Sometimes a craving hits for something creamy and chocolatey and just darn rich. Chocolate Eclair Cake fits the bill. It's a recipe from my past returning now with lighter ingredients.
This is one of those times when I use processed ingredients that include artificial sweeteners. You can replace them with the "real" products if you'd like, but the nutritional amounts will skyrocket. This is not an everyday food but a treat that fits into my light eating plan every once in awhile.
* * Please note: this recipe needs to be made at least 12 hours ahead to allow time to chill. * *
Light Chocolate Eclair Cake
12 low fat graham crackers
2 (1-ounce) boxes sugar free fat free vanilla pudding mix
1 1/4 cups fat free milk
8 ounces frozen fat free nondairy whipped topping, thawed
1 tablespoon butter
1/4 cup semisweet chocolate chips
1/2 cup powdered sugar
1 1/2 tablespoons hot water
Lay four graham crackers on bottom of 8x8" square pan, breaking them up as necessary to cover. In large mixing bowl, whisk pudding mix, milk, and whipped topping until smooth. Spread half over graham crackers in pan. Lay four more graham crackers on pudding mixture in pan. Cover with remaining pudding mixture, then use last four graham crackers on top; set aside.

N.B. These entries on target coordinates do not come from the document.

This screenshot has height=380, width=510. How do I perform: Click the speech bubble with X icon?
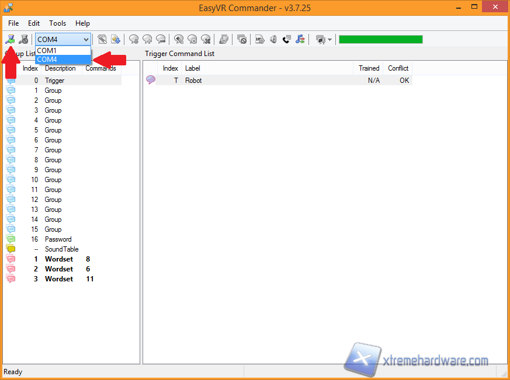click(206, 39)
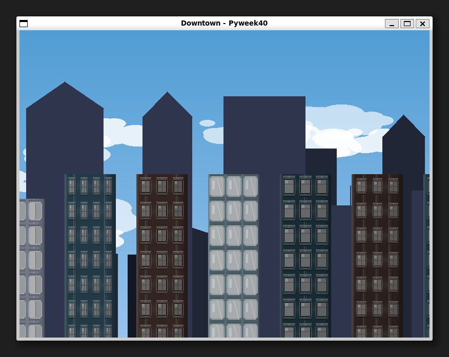This screenshot has height=357, width=449.
Task: Click the narrow pointed-roof tower silhouette behind brown building
Action: pos(167,133)
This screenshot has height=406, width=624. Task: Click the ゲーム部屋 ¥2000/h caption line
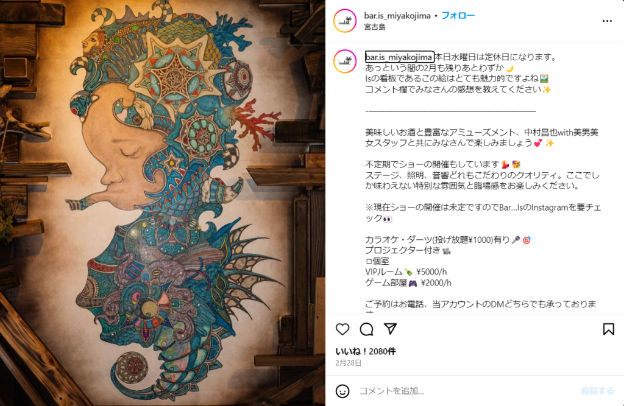click(408, 282)
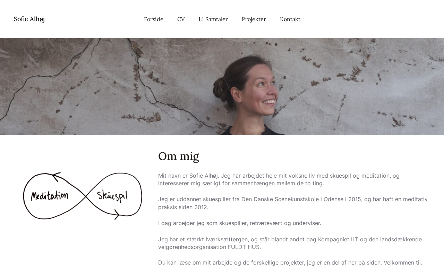Click the cracked wall area of banner photo
The height and width of the screenshot is (277, 444).
[104, 87]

In small saucepan over very low heat, melt butter and chocolate chips. Whisk in powdered sugar and hot water until smooth. Add extra water if needed for a pourable consistency. Pour evenly over "cake" and spread to cover. Refrigerate for at least 12 hours to allow graham crackers to soften. Makes 9 servings, 6 points plus and 235 calories each.